I attended a fascinating talk at St Catharine’s College in Cambridge earlier this week, organised by the University’s Bennett Institute for Public Policy, on ‘Saving the Union? Whitehall and the Scottish independence referendum’. The speaker, Philip Rycroft, who later went on to become Permanent Secretary at the now-defunct Department for Exiting the European Union, was Director General in the Office of the Deputy Prime Minister, Nick Clegg, from 2012 to 2015. Constitutional matters therefore fell within Rycroft’s, as they fell within Clegg’s, portfolio of responsibilities, placing him at the heart of the UK Government’s handling of the 2014 Scottish independence referendum.

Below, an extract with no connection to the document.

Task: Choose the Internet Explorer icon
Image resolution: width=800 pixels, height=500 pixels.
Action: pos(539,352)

During his talk, Rycroft made frequent references to the diaries that he kept during that time, which will undoubtedly make for interesting reading if they are ever published — something the audience strongly encouraged him to do.

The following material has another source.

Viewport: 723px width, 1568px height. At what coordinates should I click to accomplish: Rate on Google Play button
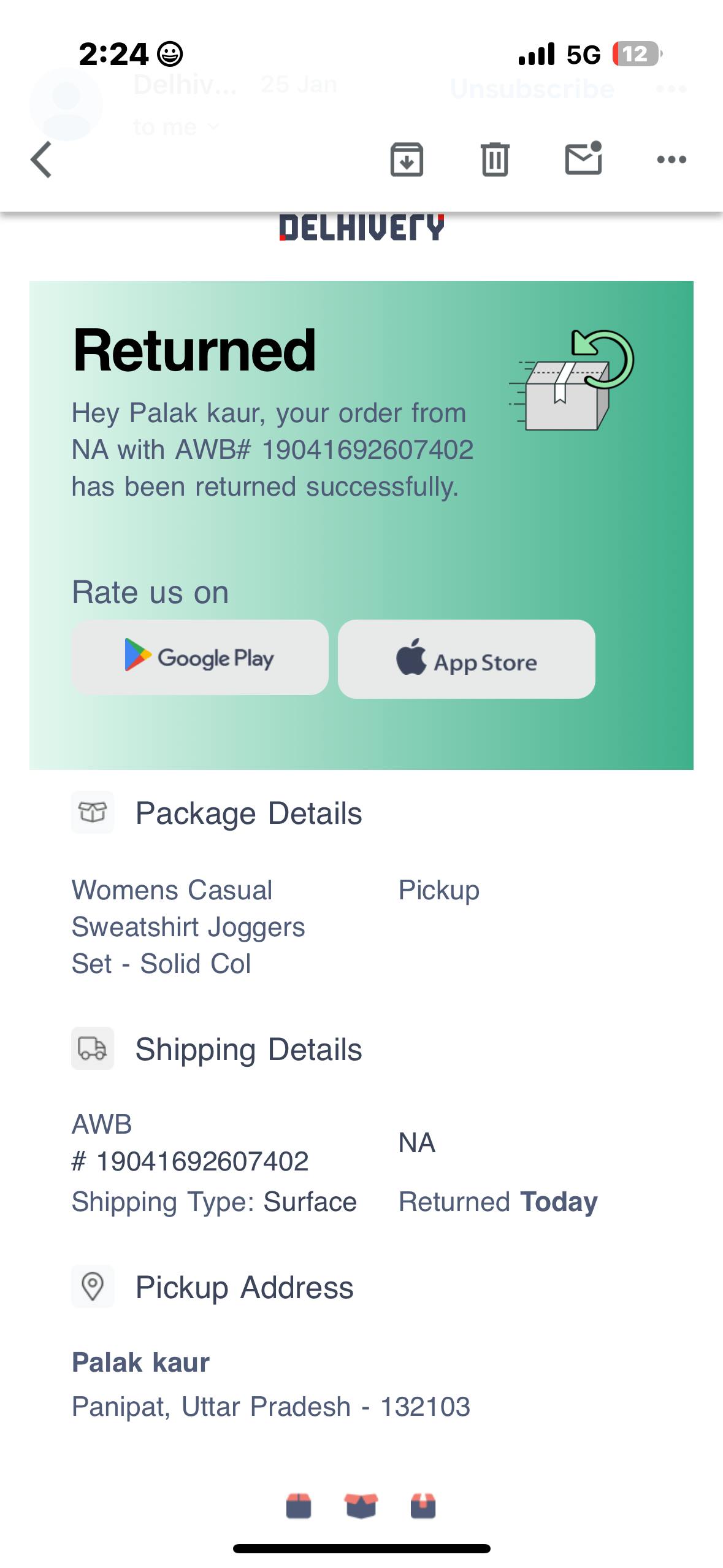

The point that struck me most powerfully, both in Rycroft’s talk and in his subsequent answers to questions (including one that I was able to ask), concerns the overarching approach of the ‘UK state’, as he put it, to matters constitutional. Rycroft painted a picture of staggering insouciance in relation to the constitution, describing a government machine that is culturally and structurally predisposed to treat the constitution generally, and the territorial constitution in particular, as a political afterthought. He illustrated this point in a range of ways — from his self-effacing acknowledgment that, through his role in the Deputy Prime Minister’s Office, he found himself dealing with a constitutional issue of existential importance while lacking any particular expertise in the area, to the vignettes he shared about momentous constitutional issues being dealt with as afterthoughts in the dying minutes of committee and Cabinet meetings more concerned with records management or the honours system. Rycroft attributed this casual attitude to the constitution to both civil servants’ lack of expertise and training in relation to how the constitution works and a (perhaps resulting) myopic culture that causes the constitution to be viewed by those at the heart of Government through a distinctly metropolitan lens. The result, he argued, is a governmental machine that is insufficiently attentive to the constitution generally and, most particularly, to the specific nuances (not to mention the often fiendish technical complexity) of the contemporary territorial constitution.

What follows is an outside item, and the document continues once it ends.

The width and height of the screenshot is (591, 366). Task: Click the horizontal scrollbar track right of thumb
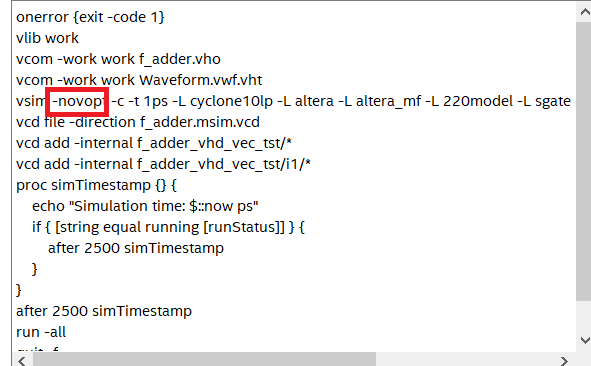[465, 360]
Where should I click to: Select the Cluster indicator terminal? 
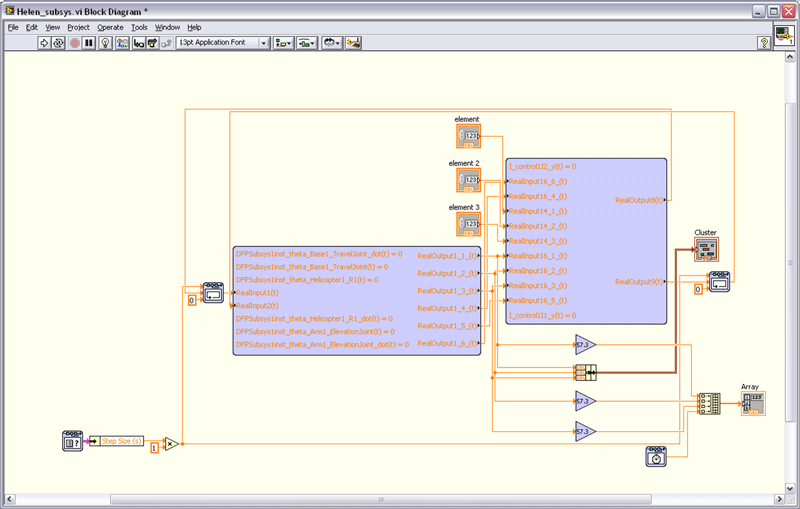point(706,249)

It was, of course, ever thus. The shortcomings identified by Rycroft are certainly not confined to a particular period of time or a specific political party. For one thing, the Scottish independence referendum itself took place on the watch of the two-party 2010–15 Conservative-Liberal Democrat coalition Government. For another, we need only look at the approach to constitutional reform adopted by Tony Blair’s Labour administration in the late 1990s and early 2000s — including the very casual way in which major constitutional changes, such as the abolition of the office of Lord Chancellor and the creation of the Supreme Court, were decided — to appreciate that the attitudes and approaches described by Rycroft cross political boundaries.
Rycroft’s diagnosis if the reasons underpinning the culture of constitutional casualness that prevails in central Government in the UK is compelling. But it is perhaps not the whole story. There is, in my view at least, a further — and highly consequential — issue in play: namely, the considerable ease, at least in legal terms, with which the constitution can be tinkered with, changed and radically reformed. When major constitutional change can be legally effected through legislation supported by a simple majority in an all-powerful Parliament, the temptation to rush rather than to reflect is inevitable. That Government actors whose political DNA is shot through with short termism born of electoral and news cycles often yield to such temptation is hardly surprising.
Rycroft touched, at least tangentially, on that point when he suggested that one of the factors that had complicated the Scottish independence referendum had been the absence of the sort of guardrails that a written constitution might have supplied. However, that argument, about the implications of the absence of a codified constitution, is one that ought not, at least in this context, be pressed too far. It is certainly not a foregone conclusion that such a constitution, had it existed, would have stipulated a mechanism or arrangements for the exit from the UK of one of its constituent parts; constitutions are, after all, generally exercises in state-building, not dismantlement. However, that point notwithstanding, it is, in my view, undoubtedly the case that the highly consequential culture and expertise-deficit described by Rycroft has its roots, at least partly and in general terms, in the ease with which the UK constitution can be changed — and in the related trope that the constitution does not matter, and does not demand the attention of politicians and officials, to the degree that a more formal set of constitutional arrangements might. The upshot, as Rycroft put it, is that the constitution ‘just isn’t up there in Whitehall’.
Rycroft’s talk, and his subsequent conversation with journalist and writer Peter Geoghegan, author of The People’s Referendum: Why Scotland Will Never be the Same Again, can be viewed online via the Bennett Institute’s YouTube channel. It is well worth watching.